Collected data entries

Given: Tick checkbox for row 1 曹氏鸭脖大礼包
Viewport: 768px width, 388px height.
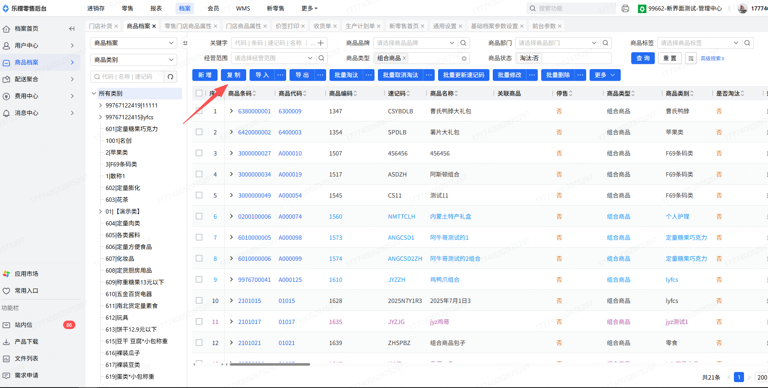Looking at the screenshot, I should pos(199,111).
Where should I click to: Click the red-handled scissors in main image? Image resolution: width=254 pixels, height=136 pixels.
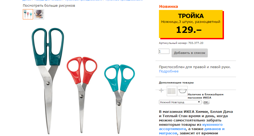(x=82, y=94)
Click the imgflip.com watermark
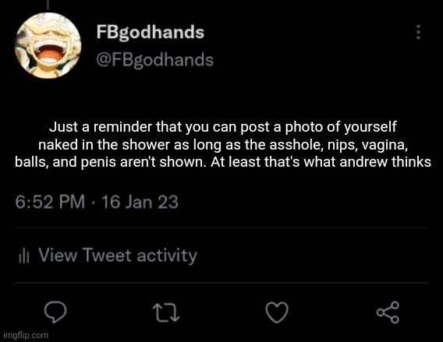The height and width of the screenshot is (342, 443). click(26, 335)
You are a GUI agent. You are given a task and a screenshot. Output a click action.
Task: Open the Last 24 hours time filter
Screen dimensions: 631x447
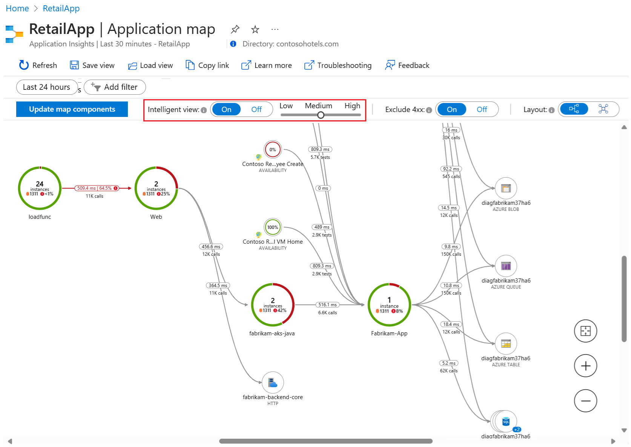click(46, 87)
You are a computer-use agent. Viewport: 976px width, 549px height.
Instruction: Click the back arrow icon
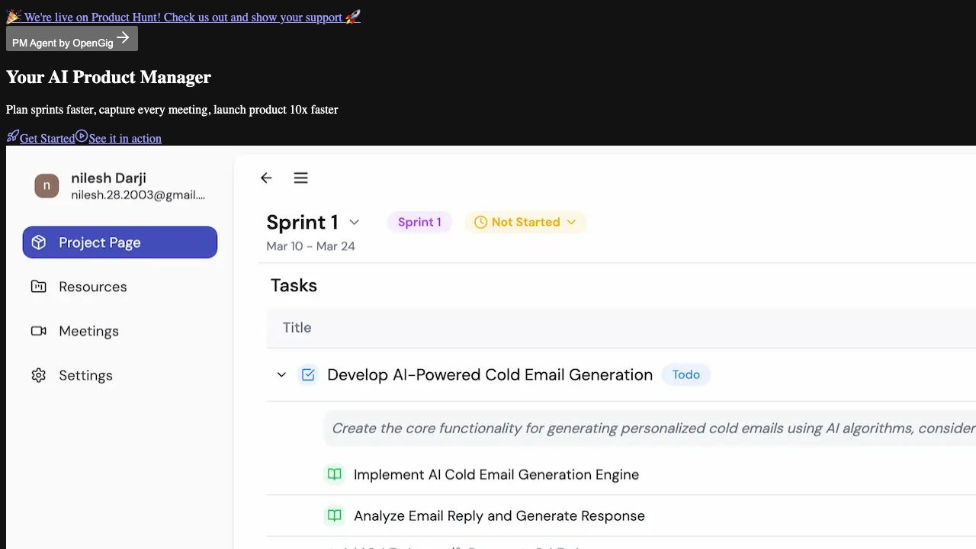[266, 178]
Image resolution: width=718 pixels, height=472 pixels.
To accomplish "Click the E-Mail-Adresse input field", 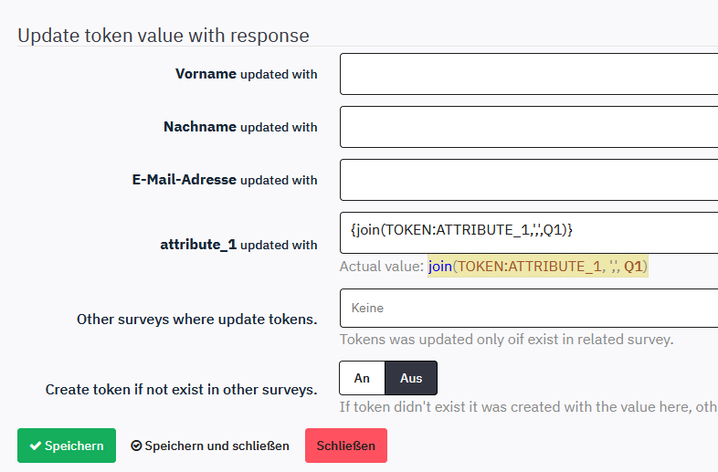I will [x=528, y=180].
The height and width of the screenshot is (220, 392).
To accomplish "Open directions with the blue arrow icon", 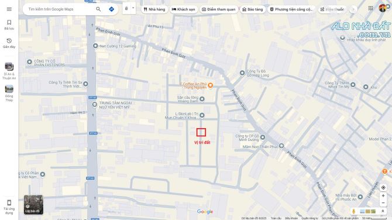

# WORK ORDER
Only lines belong in the copy, not pictures: write out exactly the lines of the records from the first through the one holding "Task: Open the Last 24 hours time filter".

# TASK OUTPUT
Given: Tick checkbox for row 1 曹氏鸭脖大礼包
Viewport: 768px width, 388px height.
Looking at the screenshot, I should pos(199,111).
Where should I click to: Click the red-handled scissors in main image? Image resolution: width=254 pixels, height=136 pixels.
(x=82, y=94)
Click the imgflip.com watermark
The height and width of the screenshot is (342, 443). click(26, 335)
You are a GUI agent. You are given a task and a screenshot. Output a click action.
Task: Open the Last 24 hours time filter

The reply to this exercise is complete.